TRENTO. Morti dimenticati, tragedie dello sfruttamento, del disprezzo e del disinteresse, lontane nel tempo ma comunque vicine. 117 anni fa erano gli italiani i disperati che, disposti a tutto, stipati in un centinaio tra le carrozze merci di un treno, morivano senza un volto, un nome, un documento identificativo. Cancellati dalla storia e da un bollettino ufficiale che specificava che c'erano state 23 vittime, in quel terribile incidente (del “Wreck on the Wabash”) ferroviario avvenuto nella città americana di Adrian, in Michigan. Erano i 23 passeggeri con biglietti di prima e seconda classe. Del centinaio di immigrati italiani, molti dei quali trentini-tirolesi, bruciati vivi e carbonizzati non importava nulla a nessuno. Vennero seppelliti in una fossa comune senza nome e senza generalità.

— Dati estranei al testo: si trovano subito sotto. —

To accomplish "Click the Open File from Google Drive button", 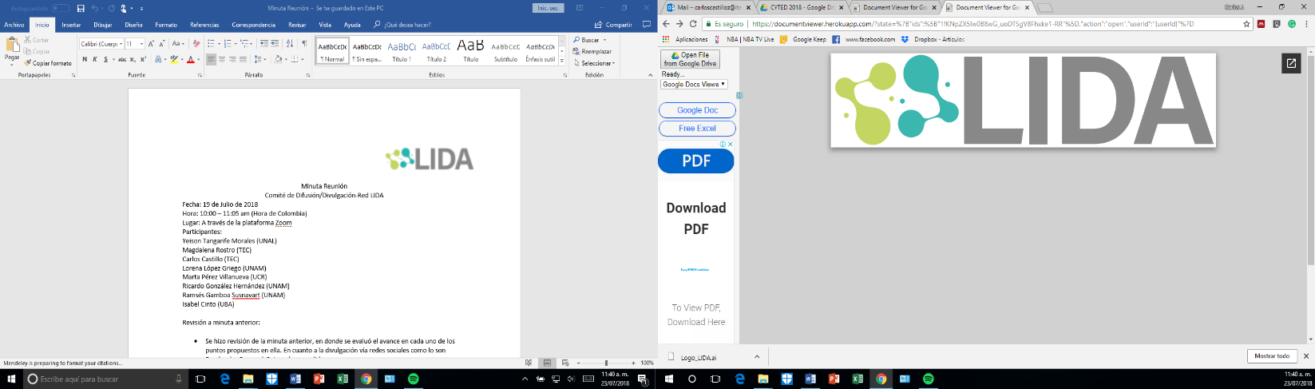I will pyautogui.click(x=690, y=59).
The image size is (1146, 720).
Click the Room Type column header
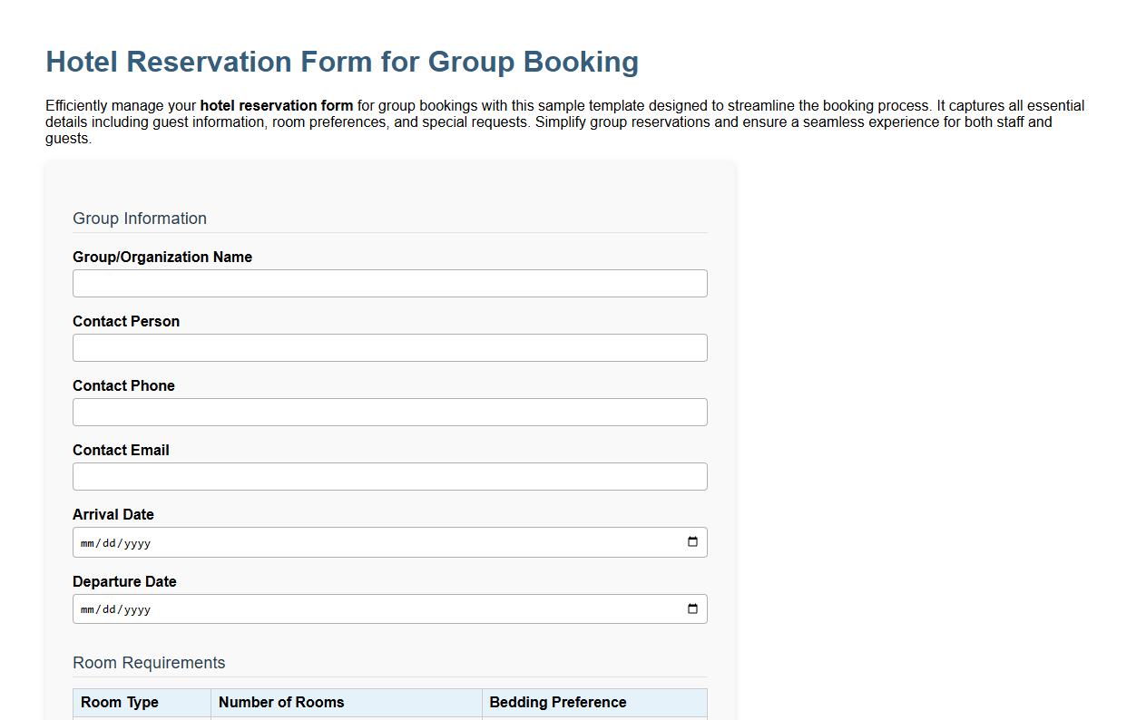click(119, 702)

Erano immigrati (alcuni con mogli e figli al seguito) in cerca di un futuro migliore, migranti economici a tutti gli effetti (paradossale pensarlo, oggi, che il migrante economico viene visto come una sorta di delinquente: o scappi da una guerra o sei perseguitato, altrimenti se muori di fame e basta non va bene). Si dirigevano nel Midwest con la speranza di poter lavorare nelle miniere di carbone del Colorado e della California. Dei lavori terribili, infami, pochi spicci e sicuri danni alla salute, ma quello c'era e quello bisognava fare. Le loro speranze, però, si sono fermate ad Adrian. Il loro treno, il numero 13, finì per scontrarsi con un altro treno, il numero 4, proveniente da Chicago e fu il disastro. Triturati dalle lamiere e poi bruciati dall'incendio che si è sviluppato subito dopo morirono tutti.
Un disastro come quello avvenuto lunedì in provincia di Foggia. Ancora una volta delle persone ammassate su un mezzo, una dozzina di immigrati sul cassone di un furgone, ancora una volta un terribile scontro e ancora una volta la tragedia: dodici morti, guarda caso senza un nome, senza un documento identificativo. Il furgone con targa bulgara, infatti, a bordo aveva tutti passeggeri extracomunitari privi di documenti. Probabilmente tornavano dal lavoro nelle campagne dove quotidianamente vengono sfruttati. Un lavoro terribile, da pochi spicci e sicuri danni alla salute. Un lavoro da ''risorse'' (come li chiamano quelli che sotto questo articolo scriveranno ''non paragonateli alla nostra immigrazione''), un lavoro da senza nome e senza documenti lavori da "wop", come venivano chiamati gli italiani negli Usa all'inizio del '900: ricordava la parola ''guappo'' ma in definitiva voleva dire "without official papers" (senza documenti ufficiali).
Un lavoro come quello fatto da altri quattro braccianti morti sabato, sempre nel foggiano, in un altro scontro furgone - camion (un tir carico di pomodori). Stessa dinamica, stesso risultato. I migranti viaggiavano in un mezzo chiuso. Erano in dieci, tutti senza documenti (anche se due delle vittime troveranno un nome: Ceesay Aladje e Balde Amadour l'uno 25enne del Gambia, l'altro 20enne della Nuova Guinea). Sono rimasti schiacciati dalle lamiere, una morte terribile. Tragedie dell'immigrazione e dell'indifferenza.
In America la prima cerimonia ufficiale per ricordare gli italiani morti nella tragedia del "Wreck on the Wabash" è avvenuta 115 anni dopo i fatti. Il luogo dove furono seppelliti i nostri connazionali fu ritrovato solo nel 2015. E proprio questa tragedia dimenticata della nostra immigrazione, che tanto racconta e tanto spiega, è stata ricordata la domenica a cavallo tra i due incidenti di Foggia a Cleveland, in Ohio. I trentini-tirolesi di Canada e Usa hanno presentato un approfondimento su questo disastro durante la 23esima edizione della convention di Ittona. Per non dimenticare chi eravamo e ricordarci chi dovremmo essere oggi. Oggi che si ricorda anche la strage di Marcinelle dove a morire furono 136 emigranti italiani. In totale furono 262 i lavoratori di 12 nazionalità diverse a perdere la vita. Si emigrava e si moriva sul lavoro. Oggi come allora.